++++ PROVIDED DATA
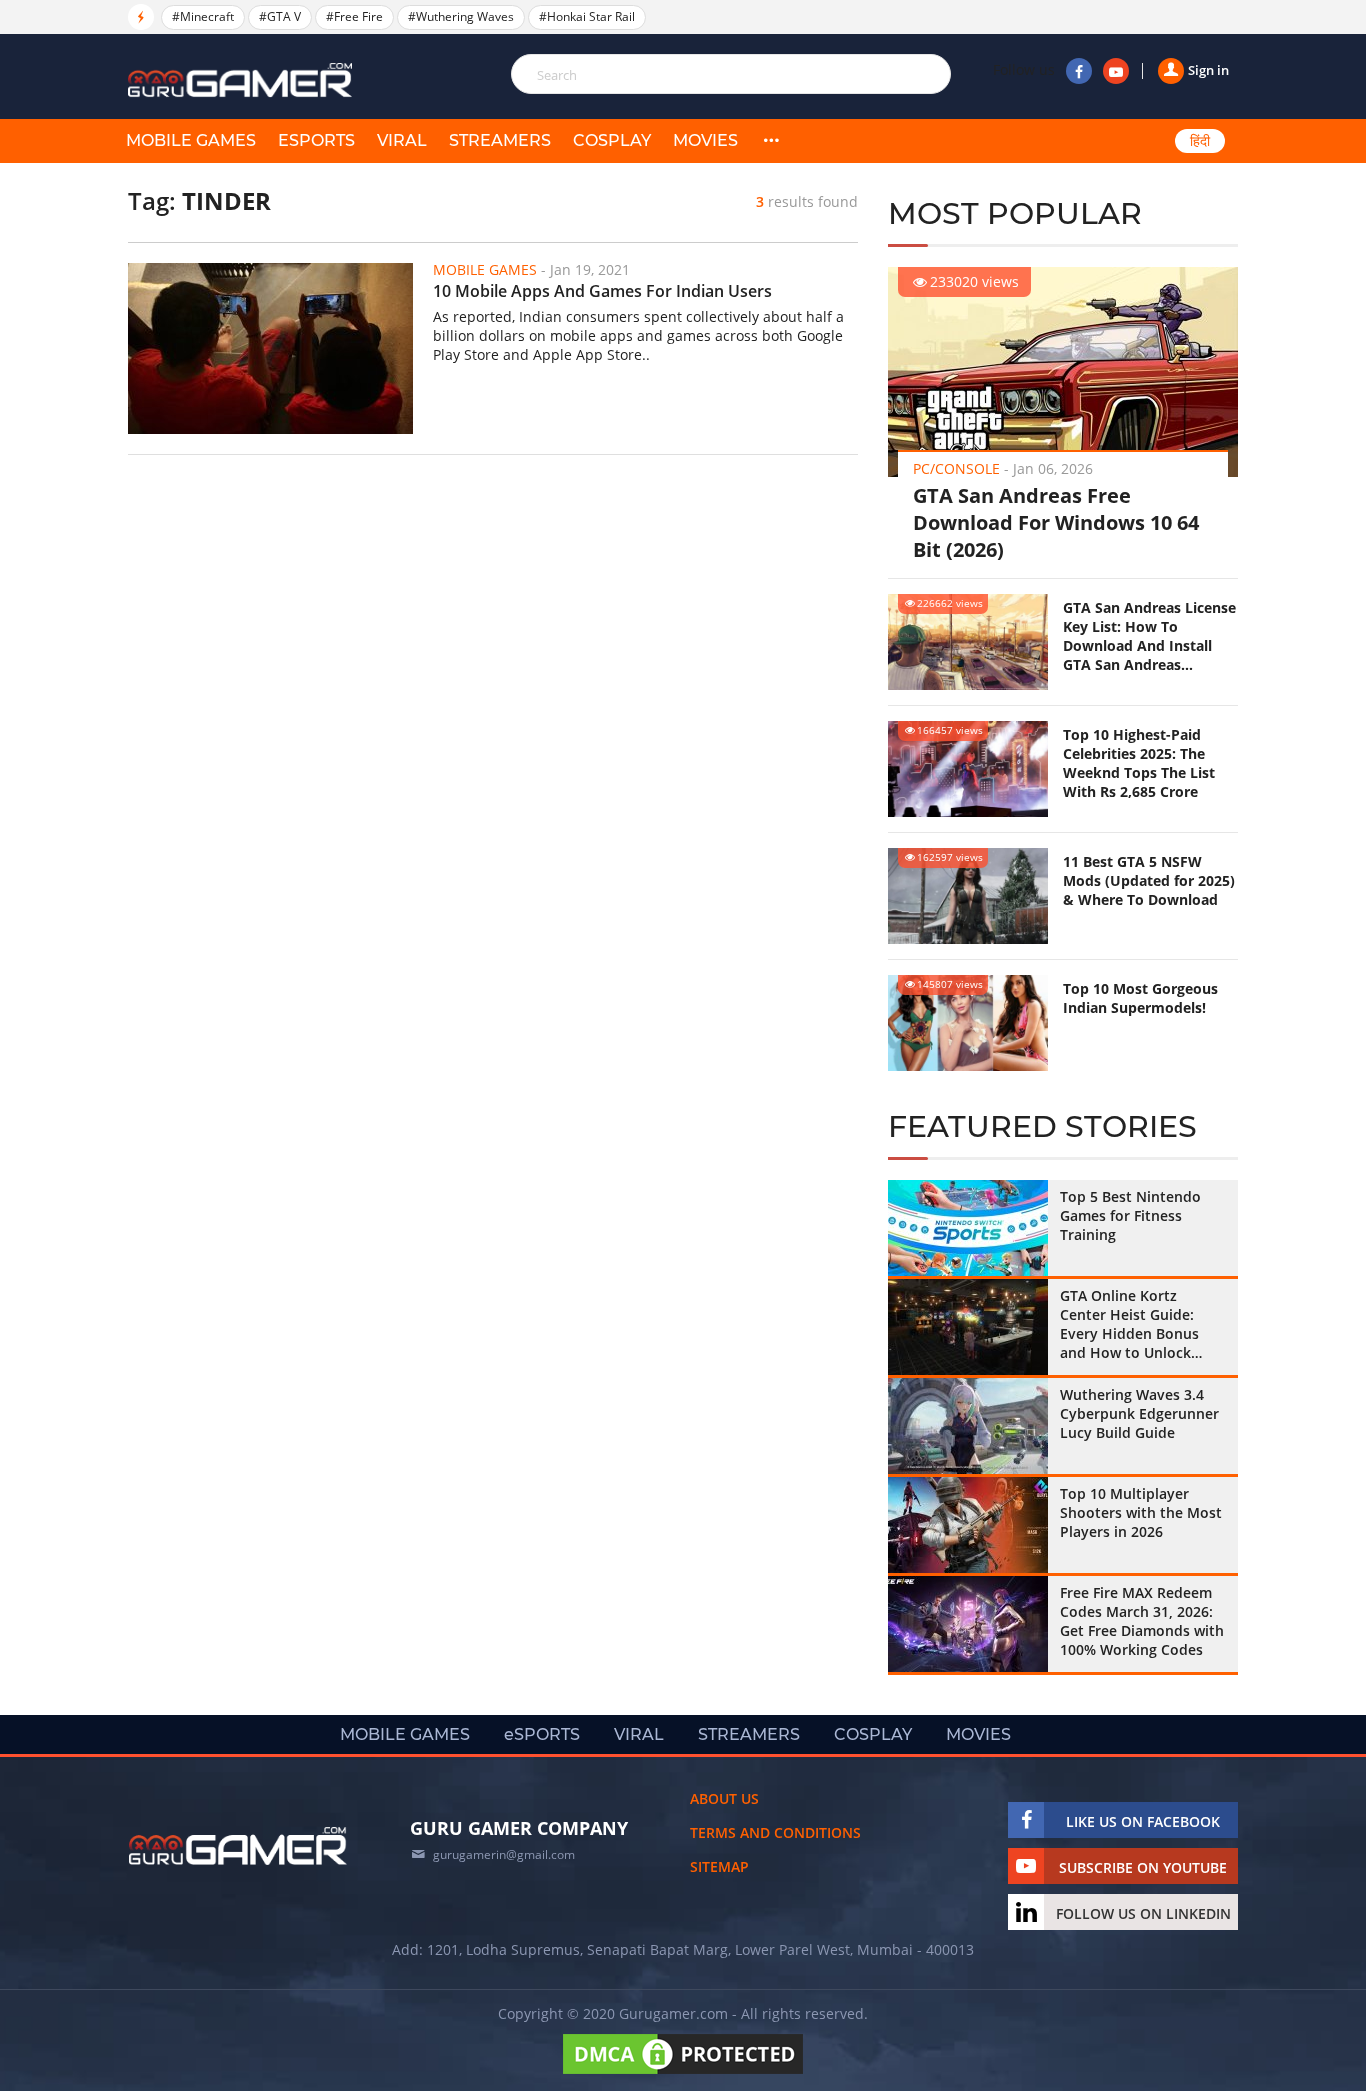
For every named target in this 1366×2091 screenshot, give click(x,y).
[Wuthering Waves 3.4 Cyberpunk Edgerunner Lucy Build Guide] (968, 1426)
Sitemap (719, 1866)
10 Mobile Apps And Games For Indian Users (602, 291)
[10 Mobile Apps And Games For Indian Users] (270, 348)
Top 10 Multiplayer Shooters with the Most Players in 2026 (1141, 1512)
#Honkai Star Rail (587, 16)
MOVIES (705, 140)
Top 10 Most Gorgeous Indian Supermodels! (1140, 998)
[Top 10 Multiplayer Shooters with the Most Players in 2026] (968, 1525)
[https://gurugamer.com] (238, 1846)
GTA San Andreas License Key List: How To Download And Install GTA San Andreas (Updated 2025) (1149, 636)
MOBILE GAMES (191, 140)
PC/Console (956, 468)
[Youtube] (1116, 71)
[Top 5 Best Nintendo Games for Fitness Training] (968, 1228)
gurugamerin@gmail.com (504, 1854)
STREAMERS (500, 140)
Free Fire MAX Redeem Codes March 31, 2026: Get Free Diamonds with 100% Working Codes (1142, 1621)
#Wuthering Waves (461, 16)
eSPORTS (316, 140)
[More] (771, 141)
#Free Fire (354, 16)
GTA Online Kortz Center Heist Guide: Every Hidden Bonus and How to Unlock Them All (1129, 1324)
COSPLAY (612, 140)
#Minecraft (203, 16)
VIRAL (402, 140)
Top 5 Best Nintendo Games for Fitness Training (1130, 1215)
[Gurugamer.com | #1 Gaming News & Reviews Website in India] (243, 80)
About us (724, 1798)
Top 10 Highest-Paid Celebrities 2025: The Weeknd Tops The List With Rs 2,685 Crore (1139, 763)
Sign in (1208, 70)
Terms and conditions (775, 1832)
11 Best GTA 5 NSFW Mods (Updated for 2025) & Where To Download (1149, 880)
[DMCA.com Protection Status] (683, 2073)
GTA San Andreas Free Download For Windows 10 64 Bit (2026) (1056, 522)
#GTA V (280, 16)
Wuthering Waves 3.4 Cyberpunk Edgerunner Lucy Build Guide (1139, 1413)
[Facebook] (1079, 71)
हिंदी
++++++++
++++ PROVIDED DATA
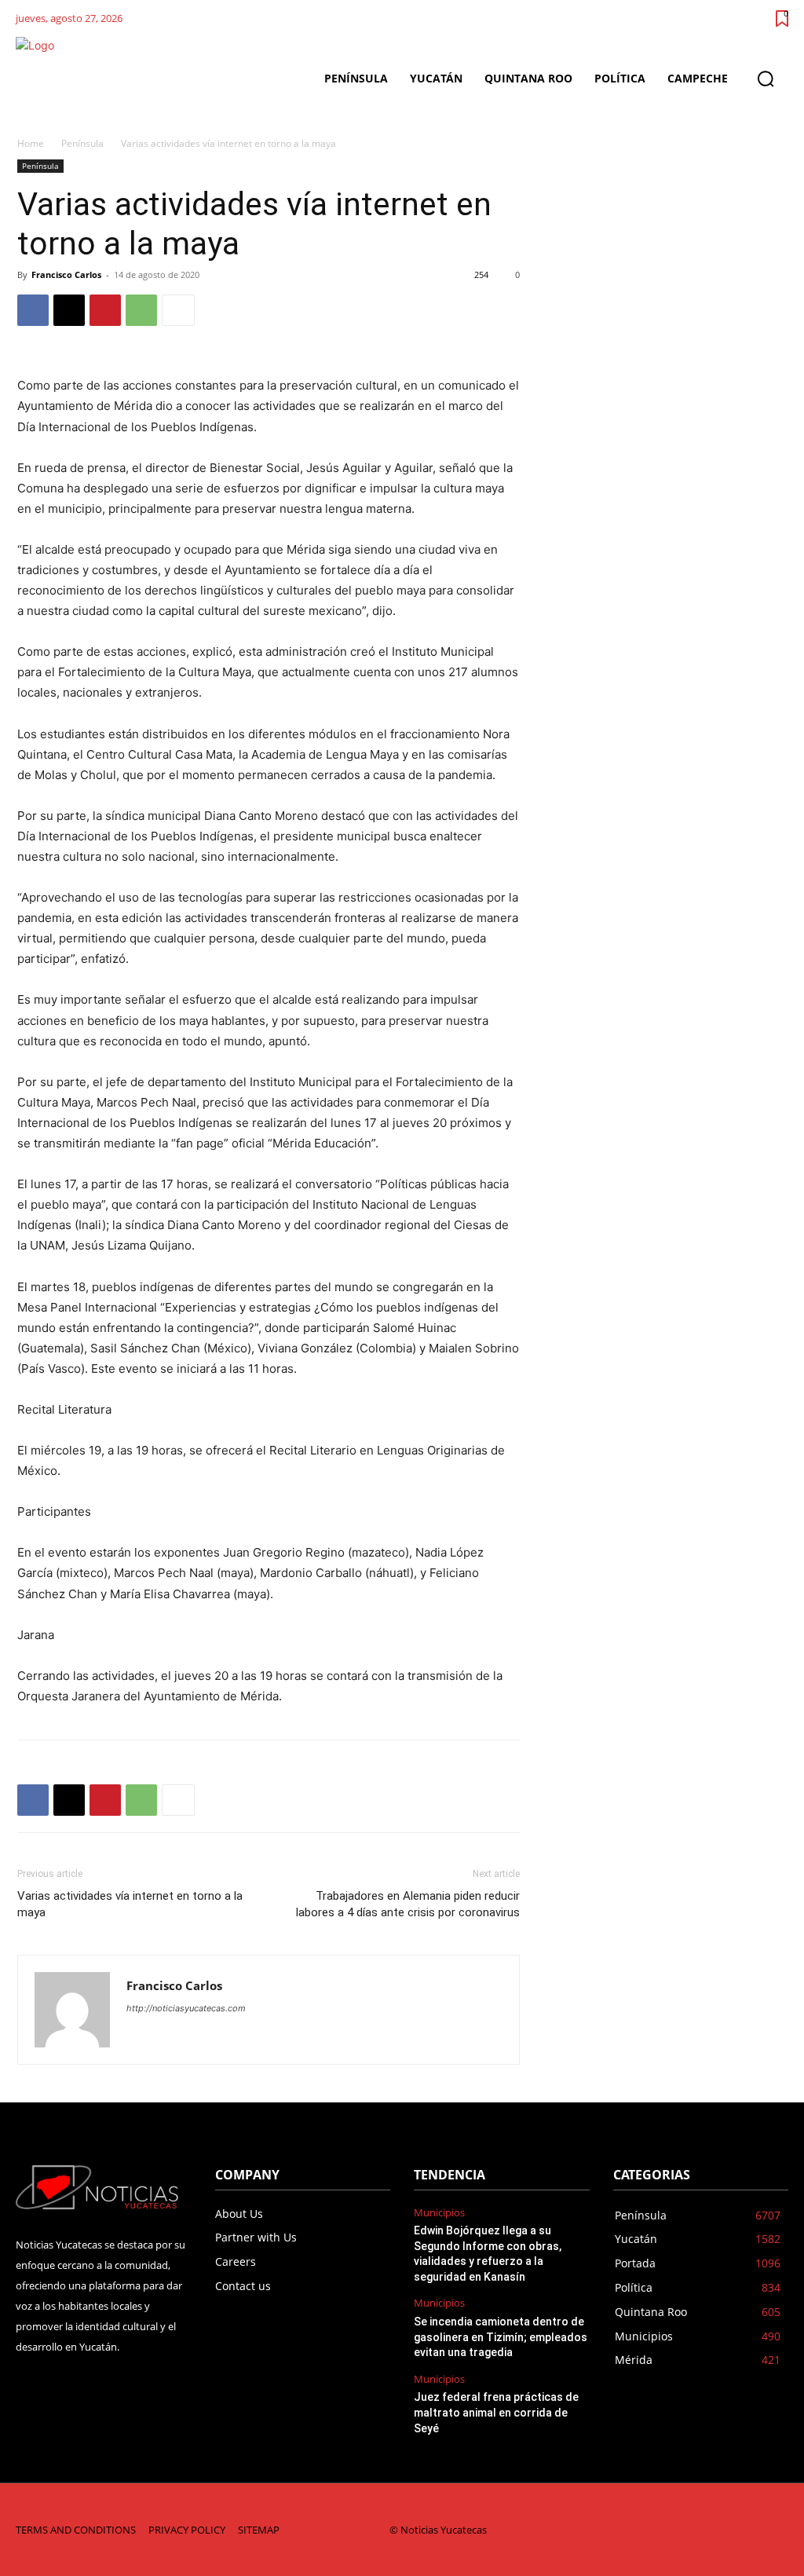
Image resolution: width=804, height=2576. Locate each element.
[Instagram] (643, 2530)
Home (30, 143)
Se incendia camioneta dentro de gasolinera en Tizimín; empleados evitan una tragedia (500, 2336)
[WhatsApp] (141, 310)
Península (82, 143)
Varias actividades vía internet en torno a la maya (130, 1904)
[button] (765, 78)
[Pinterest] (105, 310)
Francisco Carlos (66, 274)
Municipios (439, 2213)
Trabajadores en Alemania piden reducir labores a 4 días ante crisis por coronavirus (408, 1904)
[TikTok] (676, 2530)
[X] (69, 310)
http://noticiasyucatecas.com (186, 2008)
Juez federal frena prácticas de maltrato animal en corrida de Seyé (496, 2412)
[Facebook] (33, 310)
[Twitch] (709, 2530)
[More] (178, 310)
++++++++
++++ PROVIDED DATA
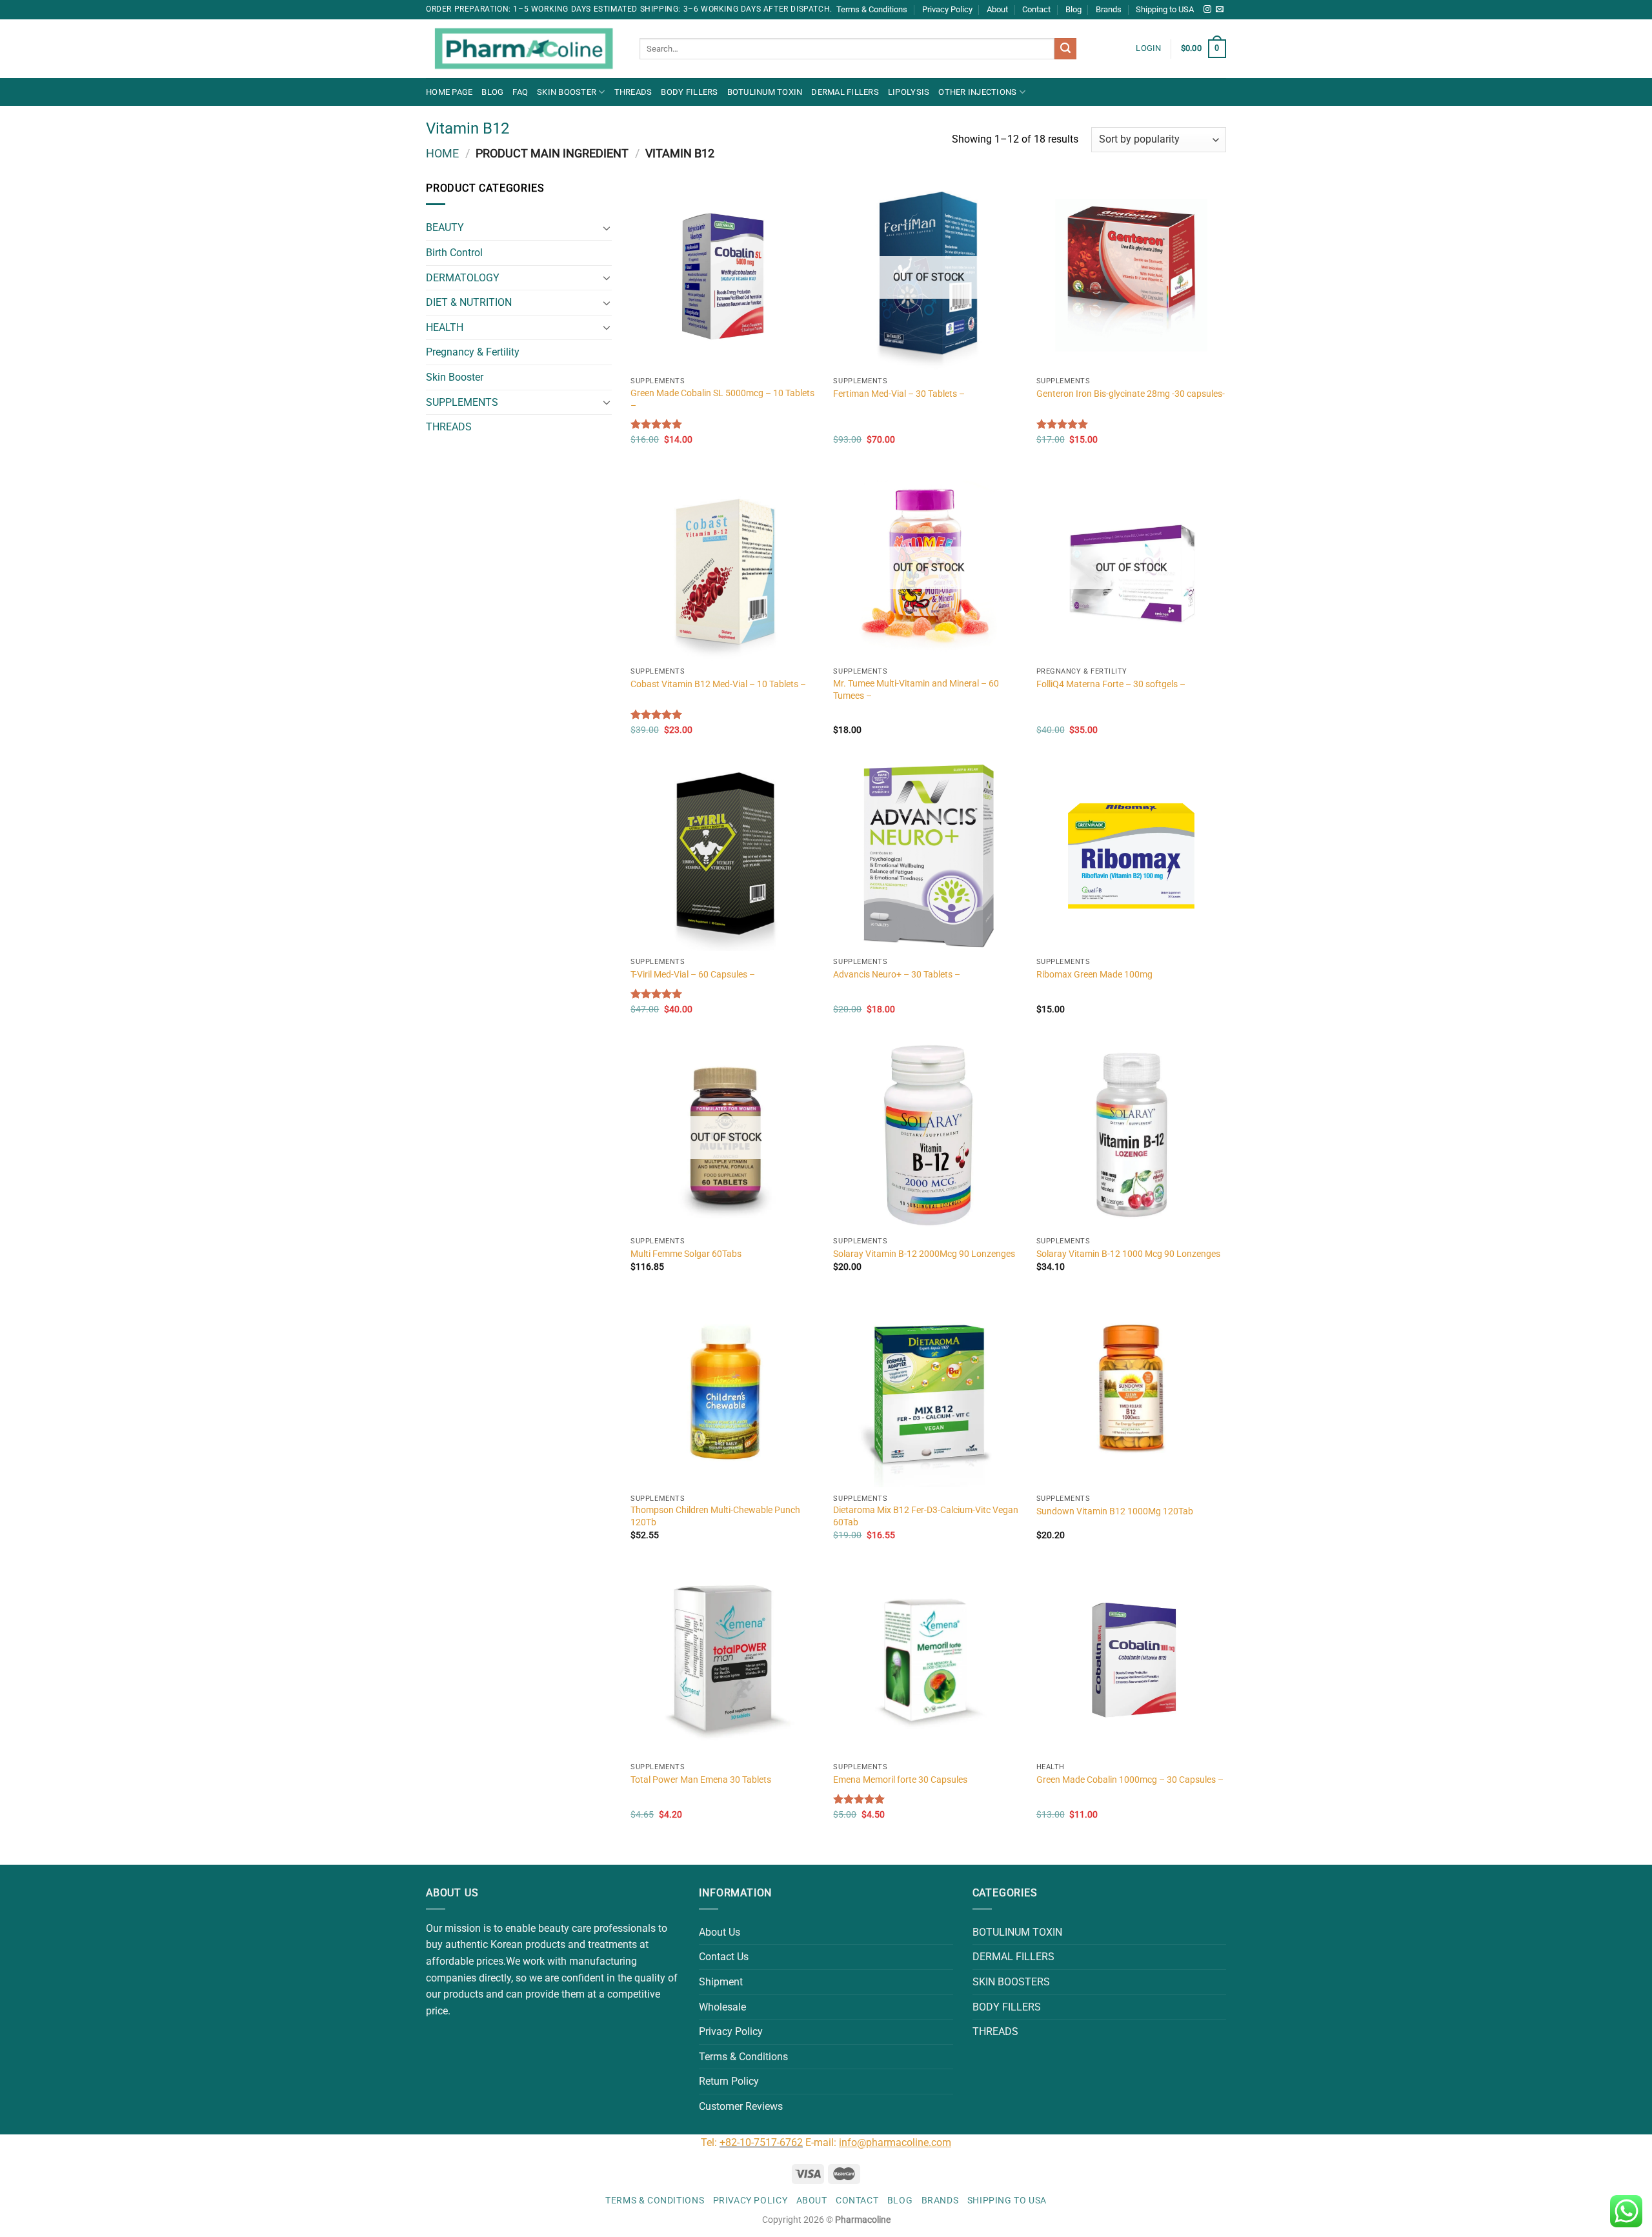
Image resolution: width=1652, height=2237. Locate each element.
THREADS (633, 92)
++++++++
Reading through the records above, report each line in which the string "Build" is found.

**YOUR SOLUTION:**
[Wuthering Waves 3.4 Cyberpunk Edgerunner Lucy Build Guide] (968, 1426)
Wuthering Waves 3.4 Cyberpunk Edgerunner Lucy Build Guide (1139, 1413)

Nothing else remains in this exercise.